**Exercise prompt**
Pictures must be left out. Retype exactly the lines from the one containing "Task: Click the" through the last line of the records below.

[Stored data entries]
■ ■ ■ ■ ■

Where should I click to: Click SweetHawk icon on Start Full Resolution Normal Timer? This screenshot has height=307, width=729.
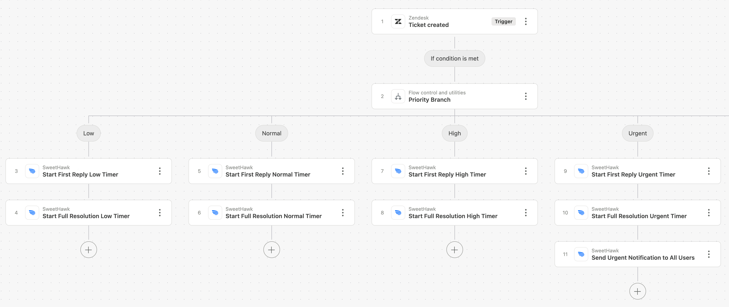point(215,213)
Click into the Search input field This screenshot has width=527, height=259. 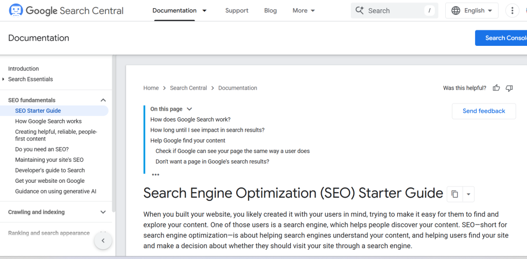pos(394,10)
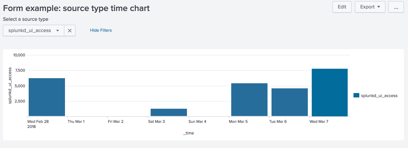The height and width of the screenshot is (148, 408).
Task: Select the Wed Feb 28 bar
Action: tap(47, 97)
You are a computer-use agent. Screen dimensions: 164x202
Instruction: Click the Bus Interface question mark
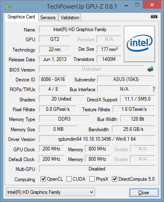154,89
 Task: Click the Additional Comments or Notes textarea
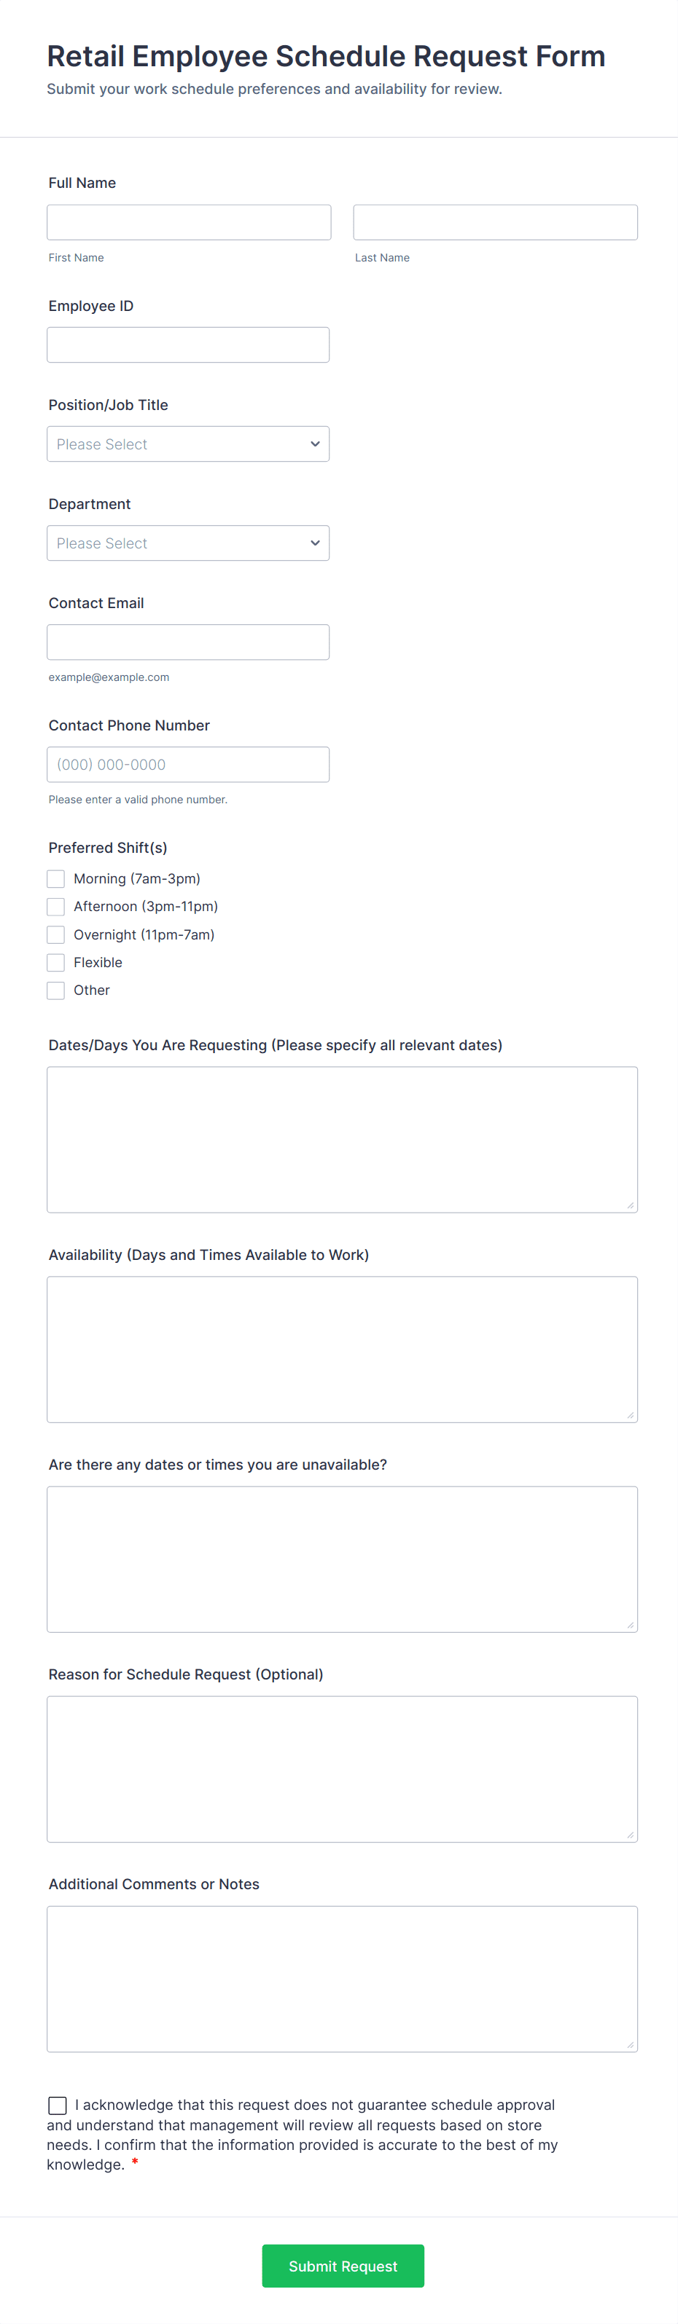[342, 1978]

■ ■ ■ ■ ■

**Answer space**
 Task: Click the Additional Comments or Notes textarea
[342, 1978]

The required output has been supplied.